Revenues doubled year-over-year to reach $1.57 billion in the fourth quarter of 2006 for the company's filmed entertainment segment, which includes Paramount Pictures and DreamWorks.
The acquisition of DreamWorks and the theatrical and home video distribution of DreamWorks live-action catalog titles, as well as DreamWorks Animation titles, contributed $560 million to the quarter's revenue.
Viacom CEO Philippe Dauman said there are three key strategies for the coming year for Paramount to keep up the momentum — the creation of a new direct-to-DVD division, the creation of a Paramount TV business, and more digital distribution partnerships for Paramount catalog titles, such as the ones the company recently inked with iTunes and Bittorrent.
Viacom's MTV Networks programs available for purchase at iTunes have clocked in 11 million downloads, Dauman said.
Viacom will continue to seek out ways to monetize its content via digital delivery partners, Dauman said, touting the company's recently announced deal with new ad-supported video streaming site Joost.com.
The Joost deal adds both revenue and visibility to Viacom's brands, Dauman said, unlike sites such as Google's Youtube.com, where somewhere around 100,000 copyrighted videos from the company's MTV Networks programming were uploaded illegally.
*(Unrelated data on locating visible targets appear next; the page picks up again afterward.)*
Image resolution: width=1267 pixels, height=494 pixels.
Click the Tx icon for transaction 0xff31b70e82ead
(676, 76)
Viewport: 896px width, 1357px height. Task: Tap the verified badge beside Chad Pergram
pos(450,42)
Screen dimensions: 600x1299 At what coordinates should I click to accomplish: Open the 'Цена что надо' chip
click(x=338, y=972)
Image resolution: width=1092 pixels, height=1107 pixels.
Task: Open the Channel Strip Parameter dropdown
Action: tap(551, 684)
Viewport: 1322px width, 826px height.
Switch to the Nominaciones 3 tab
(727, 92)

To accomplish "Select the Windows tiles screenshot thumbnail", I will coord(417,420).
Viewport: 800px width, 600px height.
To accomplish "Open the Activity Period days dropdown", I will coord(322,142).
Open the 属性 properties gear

Since Viacom demanded Youtube remove its content from the user-generated-video site, the company has seen a 90% boost in traffic at Comedy Central.com, a 30% increase in site visitors at Nickelodeon.com, and around 50% increase at MTV.com, executives said.
The Joost deal not only gives Viacom the bulk of ad revenues from the site, according to Dauman, the site also includes links to Viacom-owned sites where the company realizes 100% of revenue.
“Our content has been a dominant feature at Youtube and it was a substantial part of the traffic,” Dauman said. “We are very pleased to have more traffic now on our own sites, because we are able to monetize that, at the same time we are interested in deals that provide distribution for our content in a controlled way.”